Ceux qui connaissent cet épisode ne peuvent que sourire en se remémorant l’esprit de compétiteur de Kobe Bryant. Ceux qui ne le connaissent pas peuvent sortir le popcorn et se plonger dans un défi 100% Mamba à l’ancienne…

Nous sommes en pleine saison 2003-04. Les Lakers ne le savent pas encore, mais même avec leur effectif de porc (Shaq, Malone, Payton) la campagne en cours ne se terminera pas avec une bague. Tant mieux, tant pis, quoi qu’il en soit Kobe reste le compétiteur qu’on connaît, capable de défier absolument n’importe qui. De son côté, Elie Seckbach est un reporter traînant dans les coulisses des Lakers, bossant à la fois pour le Los Angeles Daily News et d’autres petits médias moins reconnus. Toujours très confiant et souhaitant se rapprocher le plus possible des stars, le journaliste est suffisamment aperçu dans les coulisses pour interagir avec des gars comme Kobe, ce qui ne va pas arranger la vie d’Elie sur ce cas précis.
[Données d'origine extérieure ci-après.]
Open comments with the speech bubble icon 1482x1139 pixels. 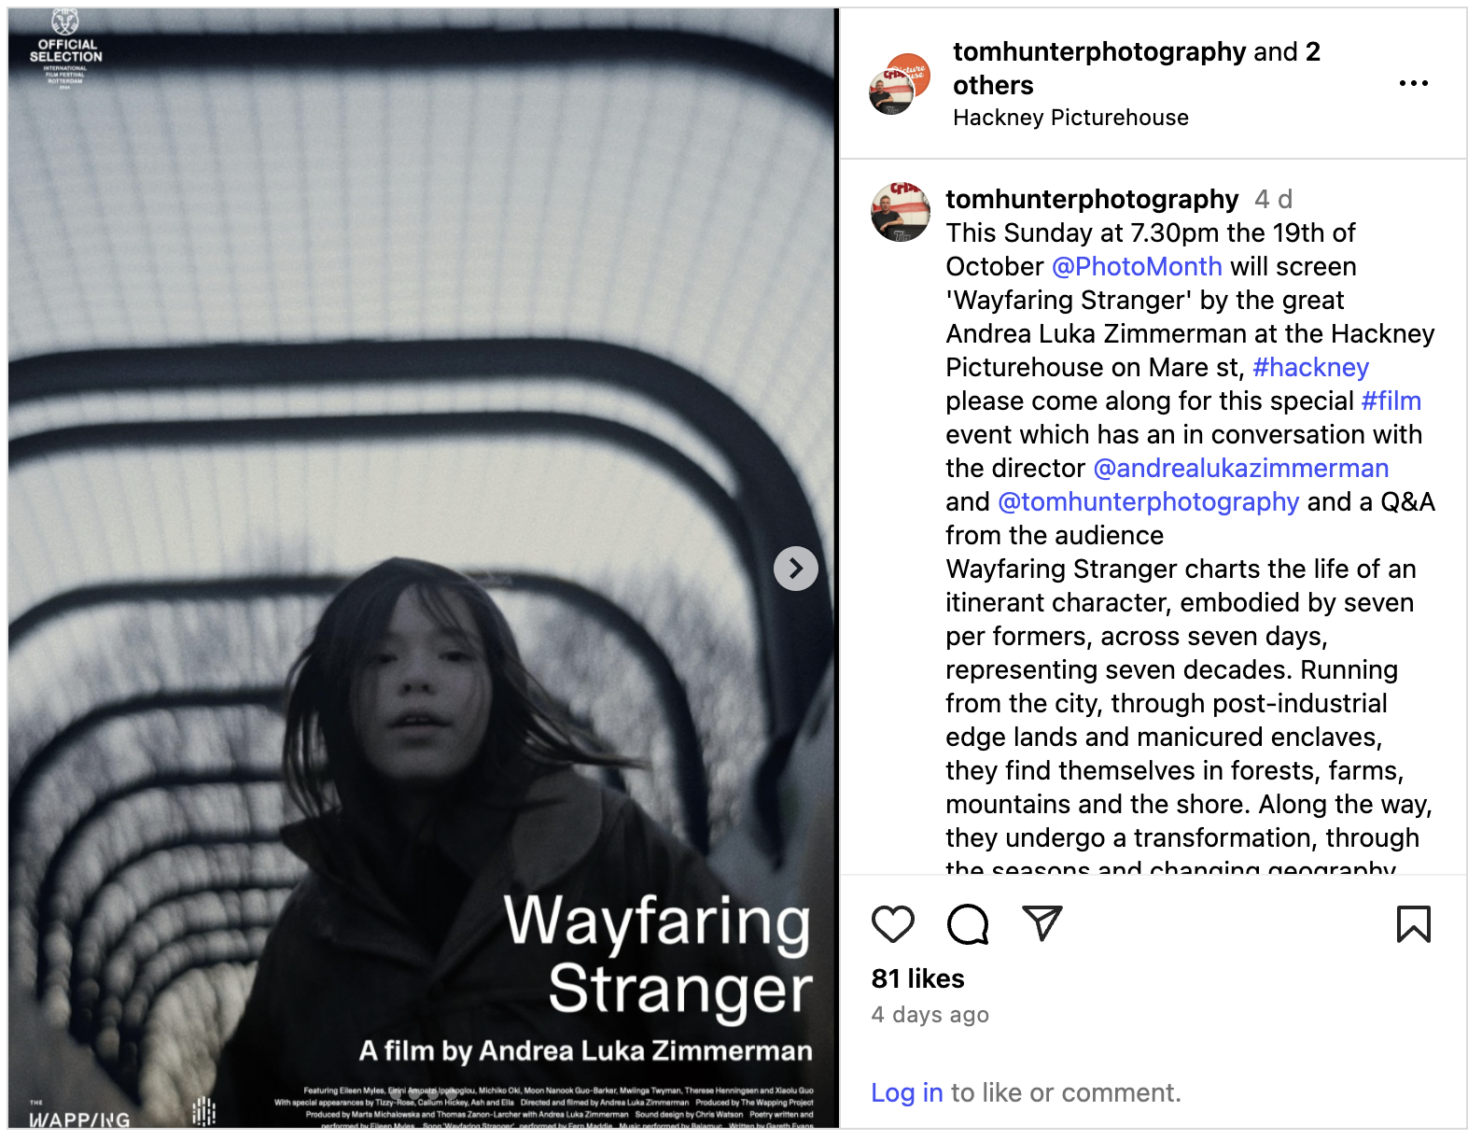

Les blagues en mode Yo mama avec le Shaq font le buzz, il faut trouver quelque chose de similaire avec l’ami Bryant. Mauvais délire cependant, Seckbach va demander au numéro 8 de planter un shoot main gauche du milieu du terrain, Kobe acceptant contre 200 pompes du reporter s’il le met. En fouine qu’il est, Elie va feindre de regarder la première filoche de l’arrière, qui enrage en voyant ce dernier lui dire qu’il n’a pas vu le shoot rentrer. Du coup ? Double up, on passe à 400 si ça rentre. Extrait de cet échange épique, qui définit parfaitement l’esprit de guerrier du futur Mamba.

– Et allez, 200 pompes pour Elie, maintenant.

– Kobe, qu’est-ce qui vient de se passer ?

– T’as parié, shoot du milieu du terrain, main gauche, que de la ficelle, et je viens de le faire.

– La balle est rentrée…?

– Yep, tchaf. Tu me dois 200 pompes.

– Mais attends, tu sais ce qui est fou…

– Non non non… je veux rien savoir.

– Qu’est-ce qui s’est passé il y a 6 mois ?

– Tu devais aller à pied jusqu’en Israël !

– Mais j’ai pas vu ton tir rentrer, si…?

– … on a des témoins, le tir est rentré !

– Mais tu sais ce qui est fou ? Je n’ai vraiment pas vu le tir rentrer.

– Tu veux doubler la mise…?

– Ouais.

– 10 tirs de plus, si je le mets main gauche du milieu du terrain, t’en as 200 en plus.

– Ok, et si tu te loupes, j’en ai zéro à faire au total.

– Deal.

– […]

– Et allez, 400 ! Yeah ! Mets-toi au sol ! 400 pompes !

– Bon, cette fois j’ai vu le tir rentrer.

– Je sais que tu l’as vu ! Tout le monde l’a vu !

– Je ne parierai plus jamais contre toi, c’est promis.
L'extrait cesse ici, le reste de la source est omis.